* **PROBLEM DETAILS**
From the line containing "Open the Trace Disabled dropdown" through the last line of the entries below, print each line exactly. Pictures stay out.

THE INPUT below:

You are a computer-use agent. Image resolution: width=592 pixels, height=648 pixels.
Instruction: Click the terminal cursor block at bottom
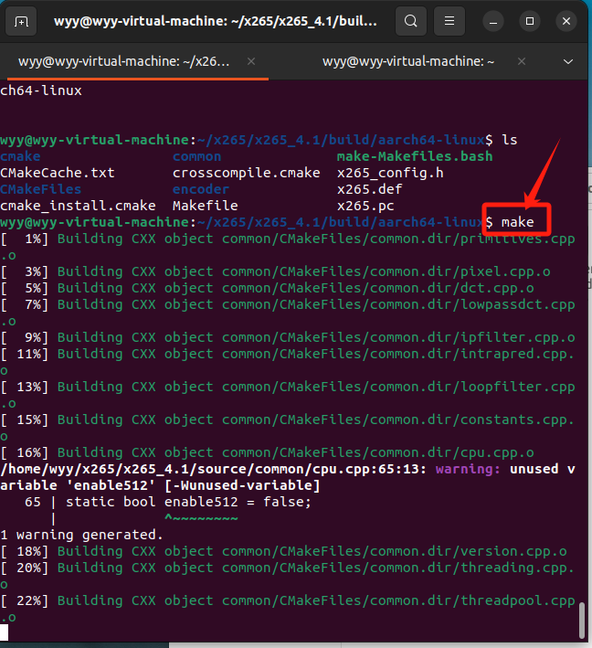point(5,632)
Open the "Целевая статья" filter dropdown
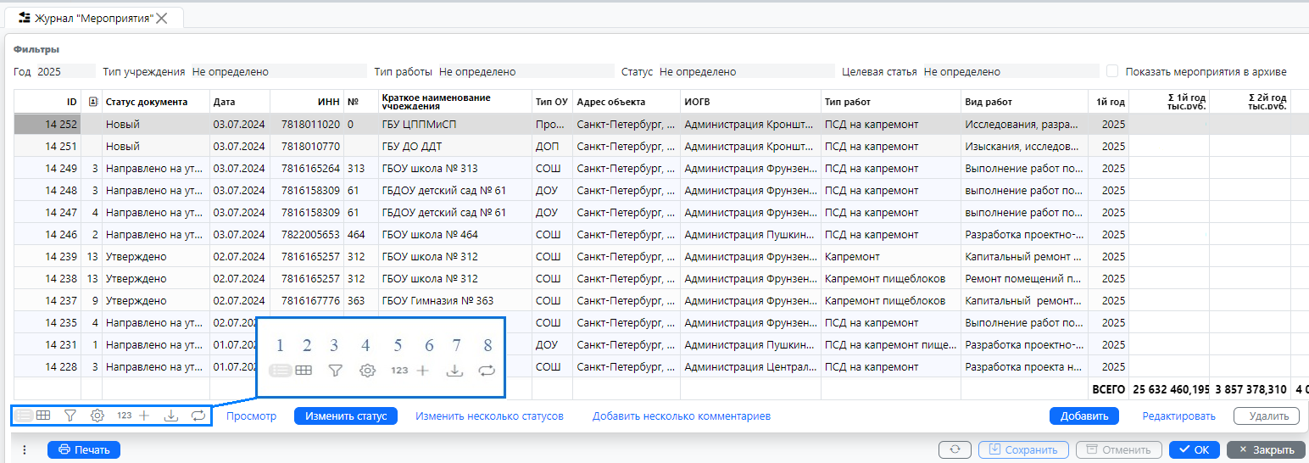Viewport: 1309px width, 463px height. click(x=1007, y=72)
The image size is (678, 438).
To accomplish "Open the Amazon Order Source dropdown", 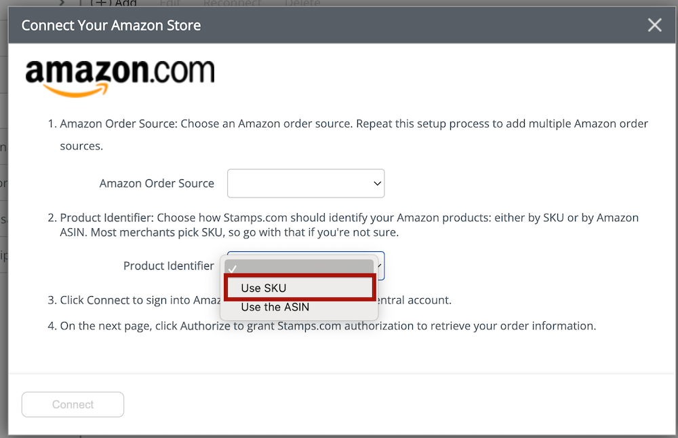I will pyautogui.click(x=306, y=183).

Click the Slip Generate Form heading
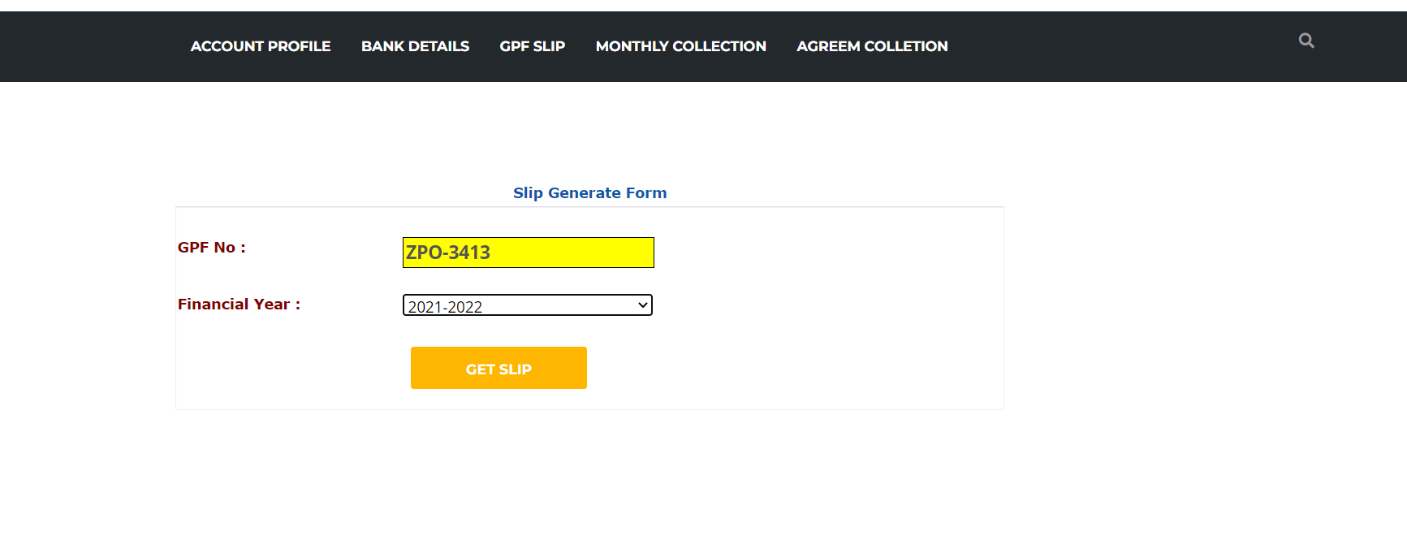click(589, 193)
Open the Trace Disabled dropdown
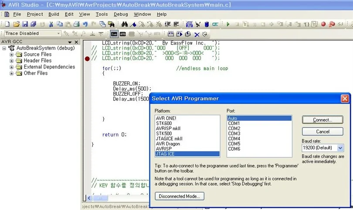The height and width of the screenshot is (210, 353). click(x=58, y=33)
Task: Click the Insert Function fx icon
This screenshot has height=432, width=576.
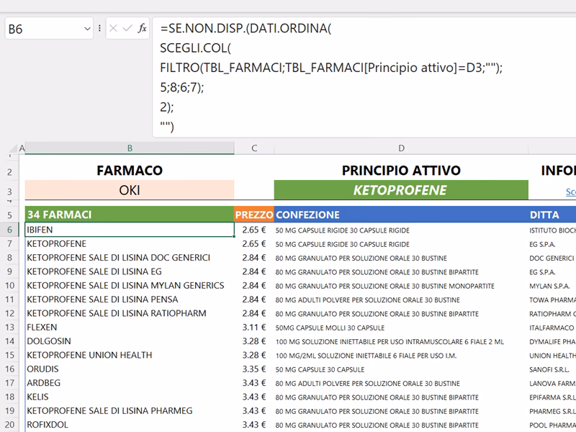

End of THE INPUT.

* **TASK OUTPUT**
Open the Trace Disabled dropdown
The height and width of the screenshot is (210, 353). click(x=58, y=33)
Task: Click the Insert Function fx icon
This screenshot has height=432, width=576.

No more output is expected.